(Sept. 15, 2014) - Home remodeling is up this year and along with it sales of replacement windows.
Installing new windows offers many benefits. They can make your home less drafty and more attractive. They’re easier to clean, and some come pre-painted. But putting in new windows just to save on your energy bills isn’t a good reason. Sure, new windows could lower your energy bills by as much as 15 percent, but you’re going to spend $10,000 to $20,000 buying and installing those new windows. So it could be decades before you recoup the cost.
With replacement windows, the most popular styles are double-hung and casement.
Consumer Reports tested 24 replacement windows in both types and found that higher prices don’t always guarantee better performance.

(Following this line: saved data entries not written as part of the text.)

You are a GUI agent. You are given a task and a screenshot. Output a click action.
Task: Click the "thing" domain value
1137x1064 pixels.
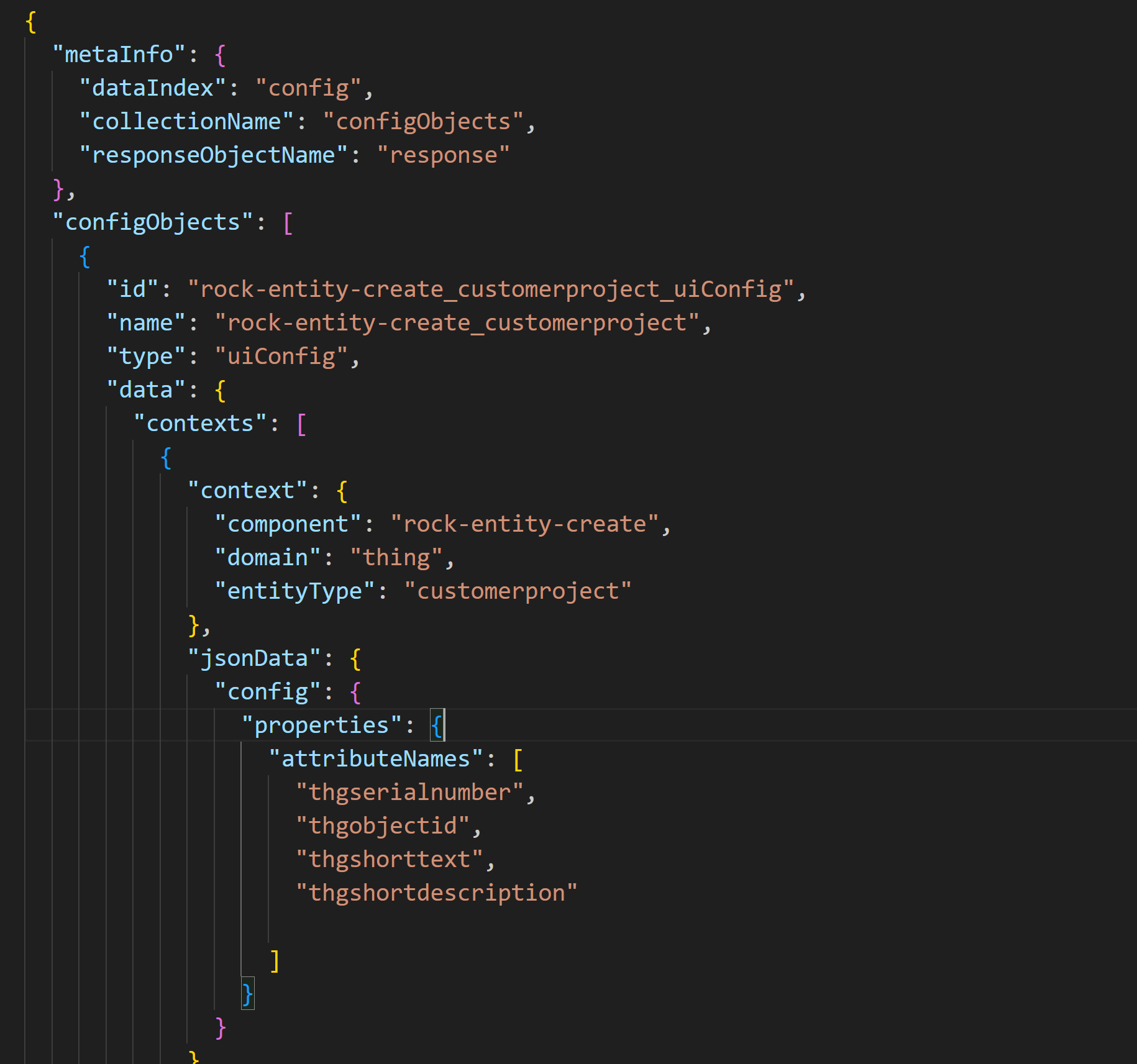(x=396, y=558)
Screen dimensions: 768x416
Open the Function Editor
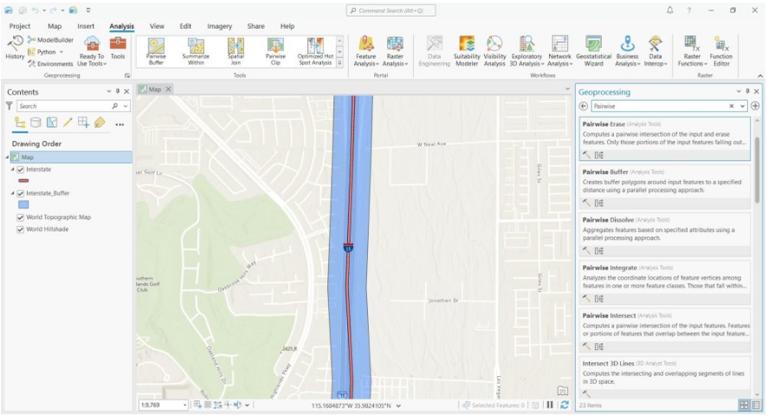(721, 51)
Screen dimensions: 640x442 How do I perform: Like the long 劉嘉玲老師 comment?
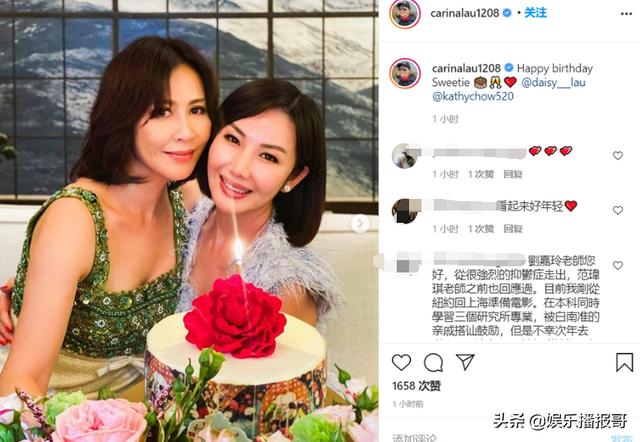(x=618, y=265)
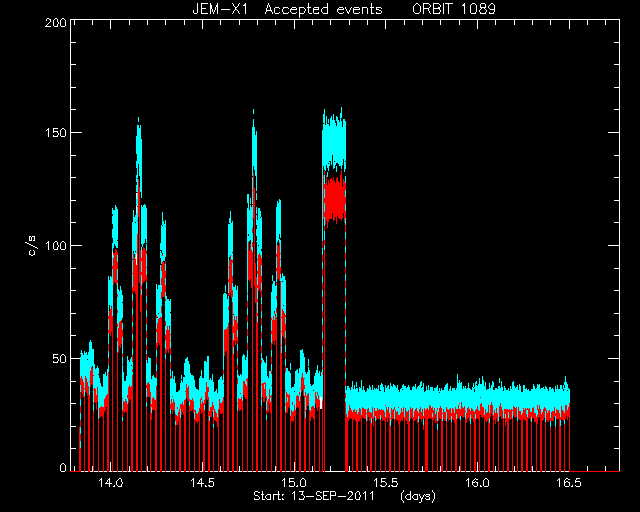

For casement windows, Consumer Reports says consider the vinyl $260 American Craftsman by Anderson 70-Series, available at Home Depot.
For double-hung windows in both warm/dry climates and regions with cold winters, Consumer Reports recommends the $300 Pella ProLine 450 Series. It performed well in wind-resistance tests, so it will keep out cold winds and hot air.
In warm/wet climates, Consumer Reports says the $190 Reliabilt 3201 window at Lowe’s is a good choice for a double-hung window. It and earned excellent scores for rain resistance in warmer temperatures.
Before you clean your new windows with ammonia-based product, be sure to check the instructions. Some window manufactures don’t recommend ammonia or alcohol-based cleaners because they can leave streaks or a film that can attract dust. Instead use a vinegar solution on a soft microfiber cloth or a paper towel.